Auf der anderen Seite des Weges, in etwa der gespiegelten Position seines Bruders, fand er Tandror. Auch hier hatte eine blutige Schlacht getobt, doch der Hüne hatte lediglich einen harmlosen Schnitt davongetragen und wirkte nicht sonderlich erschöpft.

„Dein Bruder ist verletzt.“ rief Dante und fuchtelte wild mit den Armen, um Tandror zu bedeuten, dass er sich beeilen sollte. Dieser nickte knapp und folgte Dante rasch durch den Wald. Auf der Straße angekommen, fanden sie den anderen Krieger vor den Pferden kniend auf dem Boden, die Wunden an seinen Gliedern vorsichtig abtastend, begutachtend.

„Torn, wir müssen dich versorgen.“ Auch Tandrors Stimme war sonor und felsenfest.

„Es sind bloß Kratzer“ winkte der Riese ab, doch es war offensichtlich schlimmer als das.

„Ich bringe dich Heim, Torn. Wir schaffen das.“ ignorierte Tandror die Beschwichtigung seines verletzten Bruders, während er einige Stofffetzen nahm, um einen Teil der Wunden zu verbinden. Als er merkte, dass sie nicht ausreichten, stülpte er seine Rüstung ab, unter welcher sich ein leichtes, ledernes Hemd verbarg und zerriss dieses in Streifen, nachdem er das Kleidungsstück ebenfalls über seinen Kopf gezogen hatte.

Ungläubig starrte Dante auf die Szene, als sich die Muskeln anspannten und das Leder zerrissen. In diesem Moment war er unglaublich froh, dass diese beiden Krieger ihn begleiteten. Diese zwei waren Dante lieber, als eine gesamte Armee normaler, menschlicher Krieger. Torabur musste eine wahrlich wichtige Aufgabe für ihn haben.

Nachdem die Wunden versorgt waren, saßen sie erneut auf und setzten ihren Weg fort. Sie galoppierten ohne Rast, da es in dieser Gegend nur so von Räubern wimmelte und Torn mit seinen Verletzungen zu kämpfen hatte.

Die Sonne war bereits seit einiger Zeit untergegangen, als sie sich dazu entschieden, letztendlich doch eine Rast einzulegen. Ein sternenklares Firmament sog Dantes Blicke auf und ließ sie nicht mehr los.
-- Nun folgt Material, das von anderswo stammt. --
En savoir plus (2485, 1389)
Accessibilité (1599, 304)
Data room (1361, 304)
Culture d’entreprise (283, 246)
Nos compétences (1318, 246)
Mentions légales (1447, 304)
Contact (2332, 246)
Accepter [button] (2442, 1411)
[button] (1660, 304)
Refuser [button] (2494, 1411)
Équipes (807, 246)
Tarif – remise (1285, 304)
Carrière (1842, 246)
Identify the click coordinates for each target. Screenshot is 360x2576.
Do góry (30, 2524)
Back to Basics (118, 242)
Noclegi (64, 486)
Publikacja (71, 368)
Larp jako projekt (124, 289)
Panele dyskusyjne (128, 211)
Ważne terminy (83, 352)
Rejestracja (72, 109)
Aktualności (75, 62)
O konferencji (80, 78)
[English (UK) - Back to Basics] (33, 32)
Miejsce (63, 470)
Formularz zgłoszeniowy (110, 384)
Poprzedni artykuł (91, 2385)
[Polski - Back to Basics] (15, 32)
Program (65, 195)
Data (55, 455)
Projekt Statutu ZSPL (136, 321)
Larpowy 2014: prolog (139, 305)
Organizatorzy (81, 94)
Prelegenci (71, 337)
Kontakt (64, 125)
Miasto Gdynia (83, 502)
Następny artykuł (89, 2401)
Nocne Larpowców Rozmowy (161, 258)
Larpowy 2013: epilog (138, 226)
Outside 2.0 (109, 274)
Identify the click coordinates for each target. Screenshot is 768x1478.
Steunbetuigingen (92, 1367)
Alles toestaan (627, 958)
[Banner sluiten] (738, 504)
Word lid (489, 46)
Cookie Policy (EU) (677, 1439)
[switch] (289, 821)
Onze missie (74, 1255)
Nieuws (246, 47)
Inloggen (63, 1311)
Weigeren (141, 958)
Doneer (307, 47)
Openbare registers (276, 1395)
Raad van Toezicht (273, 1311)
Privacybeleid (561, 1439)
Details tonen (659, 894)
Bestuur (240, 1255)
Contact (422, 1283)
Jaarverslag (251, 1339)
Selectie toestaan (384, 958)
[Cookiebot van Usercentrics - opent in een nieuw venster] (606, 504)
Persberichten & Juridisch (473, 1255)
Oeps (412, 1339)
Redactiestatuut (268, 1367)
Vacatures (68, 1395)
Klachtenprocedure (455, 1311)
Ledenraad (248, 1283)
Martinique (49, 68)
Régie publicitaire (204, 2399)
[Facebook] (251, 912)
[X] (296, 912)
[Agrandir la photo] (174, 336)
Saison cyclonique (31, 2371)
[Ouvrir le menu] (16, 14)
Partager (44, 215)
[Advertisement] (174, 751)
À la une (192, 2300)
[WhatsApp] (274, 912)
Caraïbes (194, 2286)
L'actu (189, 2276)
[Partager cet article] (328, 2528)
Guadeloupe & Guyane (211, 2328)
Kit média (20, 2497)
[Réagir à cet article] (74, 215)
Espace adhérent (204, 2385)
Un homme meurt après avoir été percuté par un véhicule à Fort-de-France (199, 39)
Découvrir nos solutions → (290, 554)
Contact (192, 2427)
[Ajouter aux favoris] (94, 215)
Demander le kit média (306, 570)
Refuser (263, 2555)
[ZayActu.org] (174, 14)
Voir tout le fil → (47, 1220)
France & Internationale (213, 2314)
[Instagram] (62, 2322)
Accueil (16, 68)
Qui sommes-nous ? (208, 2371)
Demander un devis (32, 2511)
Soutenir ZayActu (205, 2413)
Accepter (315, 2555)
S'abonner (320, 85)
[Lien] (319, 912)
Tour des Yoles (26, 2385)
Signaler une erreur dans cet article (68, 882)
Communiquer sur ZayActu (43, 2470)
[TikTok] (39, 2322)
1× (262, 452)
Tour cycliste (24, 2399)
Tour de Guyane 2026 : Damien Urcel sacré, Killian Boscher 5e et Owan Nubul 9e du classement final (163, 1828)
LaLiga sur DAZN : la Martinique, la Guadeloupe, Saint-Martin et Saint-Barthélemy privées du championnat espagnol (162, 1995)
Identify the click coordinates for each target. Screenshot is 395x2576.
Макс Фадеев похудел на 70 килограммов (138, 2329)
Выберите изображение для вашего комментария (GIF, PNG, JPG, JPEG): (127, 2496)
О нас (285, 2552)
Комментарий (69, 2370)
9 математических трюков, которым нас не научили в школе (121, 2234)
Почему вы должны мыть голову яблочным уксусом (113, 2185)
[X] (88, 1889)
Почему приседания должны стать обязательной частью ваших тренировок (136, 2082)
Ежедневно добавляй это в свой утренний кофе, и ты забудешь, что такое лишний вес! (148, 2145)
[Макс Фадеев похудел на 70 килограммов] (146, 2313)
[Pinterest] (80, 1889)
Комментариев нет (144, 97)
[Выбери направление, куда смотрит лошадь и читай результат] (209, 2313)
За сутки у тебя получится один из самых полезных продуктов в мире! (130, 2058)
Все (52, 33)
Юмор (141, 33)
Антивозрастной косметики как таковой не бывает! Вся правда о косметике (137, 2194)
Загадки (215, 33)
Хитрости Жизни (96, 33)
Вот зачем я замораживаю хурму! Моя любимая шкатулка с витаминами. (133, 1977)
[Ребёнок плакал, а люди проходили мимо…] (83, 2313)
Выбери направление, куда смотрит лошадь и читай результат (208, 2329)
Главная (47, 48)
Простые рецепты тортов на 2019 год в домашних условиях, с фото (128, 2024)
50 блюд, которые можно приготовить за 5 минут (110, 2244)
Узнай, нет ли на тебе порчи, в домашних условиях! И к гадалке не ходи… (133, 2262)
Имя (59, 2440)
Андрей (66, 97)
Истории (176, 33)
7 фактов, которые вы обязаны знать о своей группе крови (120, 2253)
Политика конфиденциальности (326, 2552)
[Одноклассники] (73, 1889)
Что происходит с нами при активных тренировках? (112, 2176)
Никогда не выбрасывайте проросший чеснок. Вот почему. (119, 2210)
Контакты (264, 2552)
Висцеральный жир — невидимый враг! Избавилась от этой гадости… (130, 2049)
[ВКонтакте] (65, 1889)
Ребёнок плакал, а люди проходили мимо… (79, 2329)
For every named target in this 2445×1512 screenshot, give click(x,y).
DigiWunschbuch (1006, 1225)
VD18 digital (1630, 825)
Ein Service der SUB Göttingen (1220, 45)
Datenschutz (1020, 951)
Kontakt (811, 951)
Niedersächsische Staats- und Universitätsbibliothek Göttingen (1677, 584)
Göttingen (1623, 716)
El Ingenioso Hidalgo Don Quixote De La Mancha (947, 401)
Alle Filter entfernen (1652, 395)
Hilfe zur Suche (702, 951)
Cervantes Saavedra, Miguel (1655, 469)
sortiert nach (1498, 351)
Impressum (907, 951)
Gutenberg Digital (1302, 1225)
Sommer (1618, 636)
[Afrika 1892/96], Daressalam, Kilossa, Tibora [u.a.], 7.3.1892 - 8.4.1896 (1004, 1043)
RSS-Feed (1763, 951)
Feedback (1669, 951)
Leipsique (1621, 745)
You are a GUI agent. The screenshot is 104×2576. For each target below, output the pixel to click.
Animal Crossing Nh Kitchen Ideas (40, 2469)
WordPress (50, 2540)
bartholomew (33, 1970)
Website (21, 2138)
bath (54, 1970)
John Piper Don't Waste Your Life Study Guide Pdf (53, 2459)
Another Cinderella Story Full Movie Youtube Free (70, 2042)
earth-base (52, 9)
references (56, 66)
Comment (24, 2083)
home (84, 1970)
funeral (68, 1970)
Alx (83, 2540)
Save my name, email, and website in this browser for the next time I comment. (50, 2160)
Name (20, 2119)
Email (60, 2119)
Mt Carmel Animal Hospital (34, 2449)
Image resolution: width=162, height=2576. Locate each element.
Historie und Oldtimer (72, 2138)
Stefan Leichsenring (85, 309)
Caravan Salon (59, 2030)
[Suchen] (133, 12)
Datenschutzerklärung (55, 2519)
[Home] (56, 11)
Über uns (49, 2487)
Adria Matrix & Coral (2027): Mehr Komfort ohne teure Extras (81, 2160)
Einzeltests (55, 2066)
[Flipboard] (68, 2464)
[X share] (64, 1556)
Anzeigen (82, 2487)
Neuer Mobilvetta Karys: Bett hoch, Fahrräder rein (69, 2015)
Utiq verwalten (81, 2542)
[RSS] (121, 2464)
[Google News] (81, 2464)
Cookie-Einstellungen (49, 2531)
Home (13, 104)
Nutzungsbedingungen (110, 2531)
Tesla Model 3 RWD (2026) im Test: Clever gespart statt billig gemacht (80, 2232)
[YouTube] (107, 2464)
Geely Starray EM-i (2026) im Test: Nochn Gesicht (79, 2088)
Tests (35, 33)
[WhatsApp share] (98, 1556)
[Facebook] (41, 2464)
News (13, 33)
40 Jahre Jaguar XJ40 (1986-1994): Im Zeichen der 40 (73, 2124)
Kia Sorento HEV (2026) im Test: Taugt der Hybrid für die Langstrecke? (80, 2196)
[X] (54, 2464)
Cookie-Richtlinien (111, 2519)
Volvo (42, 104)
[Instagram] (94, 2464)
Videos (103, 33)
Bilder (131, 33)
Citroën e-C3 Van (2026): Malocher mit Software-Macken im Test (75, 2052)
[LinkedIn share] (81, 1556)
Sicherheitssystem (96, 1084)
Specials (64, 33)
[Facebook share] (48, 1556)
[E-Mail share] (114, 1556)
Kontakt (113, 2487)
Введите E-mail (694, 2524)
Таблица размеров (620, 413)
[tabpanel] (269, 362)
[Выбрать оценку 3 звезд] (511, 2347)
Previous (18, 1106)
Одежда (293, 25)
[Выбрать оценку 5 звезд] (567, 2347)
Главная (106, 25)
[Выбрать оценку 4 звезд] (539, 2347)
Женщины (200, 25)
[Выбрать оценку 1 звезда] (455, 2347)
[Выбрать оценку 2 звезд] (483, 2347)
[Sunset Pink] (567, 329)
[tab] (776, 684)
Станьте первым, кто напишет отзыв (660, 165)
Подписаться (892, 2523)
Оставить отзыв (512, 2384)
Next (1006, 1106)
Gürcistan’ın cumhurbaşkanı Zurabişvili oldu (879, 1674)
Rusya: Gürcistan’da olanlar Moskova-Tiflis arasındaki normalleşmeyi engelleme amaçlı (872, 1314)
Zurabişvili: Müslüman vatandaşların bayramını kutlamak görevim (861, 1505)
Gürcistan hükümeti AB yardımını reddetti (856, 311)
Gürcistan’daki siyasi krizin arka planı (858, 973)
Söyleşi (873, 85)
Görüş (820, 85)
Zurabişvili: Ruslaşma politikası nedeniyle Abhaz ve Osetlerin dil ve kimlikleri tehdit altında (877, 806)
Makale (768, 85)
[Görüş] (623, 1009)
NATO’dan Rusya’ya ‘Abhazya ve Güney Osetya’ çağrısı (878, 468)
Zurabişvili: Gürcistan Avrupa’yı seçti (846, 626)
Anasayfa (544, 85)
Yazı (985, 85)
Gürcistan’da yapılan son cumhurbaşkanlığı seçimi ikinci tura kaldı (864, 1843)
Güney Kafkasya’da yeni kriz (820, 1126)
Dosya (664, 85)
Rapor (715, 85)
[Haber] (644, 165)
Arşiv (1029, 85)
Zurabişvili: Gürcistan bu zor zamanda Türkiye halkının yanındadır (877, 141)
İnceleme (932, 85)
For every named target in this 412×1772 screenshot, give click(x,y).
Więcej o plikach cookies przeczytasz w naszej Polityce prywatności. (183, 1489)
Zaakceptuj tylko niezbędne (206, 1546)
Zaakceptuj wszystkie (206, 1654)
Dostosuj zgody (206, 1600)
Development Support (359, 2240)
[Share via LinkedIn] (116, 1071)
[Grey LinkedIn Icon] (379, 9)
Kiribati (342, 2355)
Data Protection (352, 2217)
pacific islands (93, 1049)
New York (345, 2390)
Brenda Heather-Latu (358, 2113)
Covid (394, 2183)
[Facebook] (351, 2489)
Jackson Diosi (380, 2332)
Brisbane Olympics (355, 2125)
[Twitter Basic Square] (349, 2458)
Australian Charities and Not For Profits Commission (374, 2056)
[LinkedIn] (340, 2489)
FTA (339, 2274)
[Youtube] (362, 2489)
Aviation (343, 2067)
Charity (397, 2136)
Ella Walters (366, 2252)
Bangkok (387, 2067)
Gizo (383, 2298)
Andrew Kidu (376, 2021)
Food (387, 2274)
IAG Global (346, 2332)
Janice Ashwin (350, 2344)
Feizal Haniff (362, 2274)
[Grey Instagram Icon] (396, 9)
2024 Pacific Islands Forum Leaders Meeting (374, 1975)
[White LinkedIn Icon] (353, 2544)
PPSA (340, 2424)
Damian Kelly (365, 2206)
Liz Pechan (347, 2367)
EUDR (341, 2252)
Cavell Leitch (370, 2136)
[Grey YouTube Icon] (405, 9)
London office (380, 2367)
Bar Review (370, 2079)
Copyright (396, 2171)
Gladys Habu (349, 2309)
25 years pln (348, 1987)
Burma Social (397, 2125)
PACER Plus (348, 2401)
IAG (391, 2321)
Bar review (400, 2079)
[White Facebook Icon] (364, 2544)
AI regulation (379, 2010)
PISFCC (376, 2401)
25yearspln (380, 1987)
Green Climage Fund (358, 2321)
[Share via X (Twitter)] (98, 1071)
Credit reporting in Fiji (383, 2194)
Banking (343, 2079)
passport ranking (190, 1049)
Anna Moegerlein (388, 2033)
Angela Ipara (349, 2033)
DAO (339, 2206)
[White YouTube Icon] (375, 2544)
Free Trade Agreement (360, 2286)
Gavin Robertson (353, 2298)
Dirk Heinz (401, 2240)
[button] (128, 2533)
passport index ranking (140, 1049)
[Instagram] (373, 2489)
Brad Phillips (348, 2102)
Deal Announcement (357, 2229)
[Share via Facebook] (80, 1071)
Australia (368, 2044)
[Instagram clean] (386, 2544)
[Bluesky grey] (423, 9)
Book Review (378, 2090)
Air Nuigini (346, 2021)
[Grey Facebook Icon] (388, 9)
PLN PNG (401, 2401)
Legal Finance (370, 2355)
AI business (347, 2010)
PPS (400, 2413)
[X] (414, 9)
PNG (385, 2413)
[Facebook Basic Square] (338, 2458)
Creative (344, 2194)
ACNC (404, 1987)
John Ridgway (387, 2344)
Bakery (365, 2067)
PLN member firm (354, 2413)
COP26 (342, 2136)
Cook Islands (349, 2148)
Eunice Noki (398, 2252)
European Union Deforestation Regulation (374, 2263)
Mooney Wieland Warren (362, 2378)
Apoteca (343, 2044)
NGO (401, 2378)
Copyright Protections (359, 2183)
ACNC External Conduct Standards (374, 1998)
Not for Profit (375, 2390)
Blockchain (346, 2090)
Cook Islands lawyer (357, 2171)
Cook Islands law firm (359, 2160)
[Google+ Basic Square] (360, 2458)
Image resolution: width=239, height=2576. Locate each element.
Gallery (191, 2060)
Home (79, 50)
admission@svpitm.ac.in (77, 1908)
Tausende, leuchtende Punkte zierten den schwarzen Hintergrund. Auf einigen der fernen Objekte konnte man Krater erkennen. Ob sich dort auch Schicksale wie Schlangen wanden? Mit diesem Gedanken schlief der junge Menschenkrieger ein, mit Träumen voller Abenteuer und Heldentaten. Ein magisches Schwert leuchtete in seiner Hand, als er alleine gegen eine enorme Schar Orks marschierte.

„Steh auf, Dante.“ Der Satz wurde von einem leichten Tritt gegen das Schienbein begleitet.

Er öffnete seine Augen und schreckte hoch. Er befand sich nicht auf solidem Boden. Sein Kopf zuckte in alle Richtungen und er war unheimlich erleichtert, als er feststellte, dass er sich auf seinem Pferd befand. Torn und Tandror hatten ihn anscheinend auf sein Tier gehievt und er war dabei nicht einmal aufgewacht.

Nach wenigen Augenblicken gelangten sie auf eine friedliche, grüne Hügelkuppe, bewachsen mit langem, saftigem Gras. Dantes Mund klappte auf, als er sah, was sich vor ihm erstreckte. Die gewaltigste Festung, die er in seinem Leben zu Augen bekommen hatte, verdeckte den Horizont über tausende von Schritten gen Süden und Norden. Sie grenzte an einen massiven Felsen, was es beinahe unmöglich machte, sie von hinten zu überfallen, während ein kompliziertes System aus Gräben und Brücken die frontale Belagerung erschwerte. Dies war sie also, die legendäre Festung Eisenturm. Die Heimat der Zwerge. Nun würde er erfahren, wo die Schicksalsschlange ihn hinführen würde.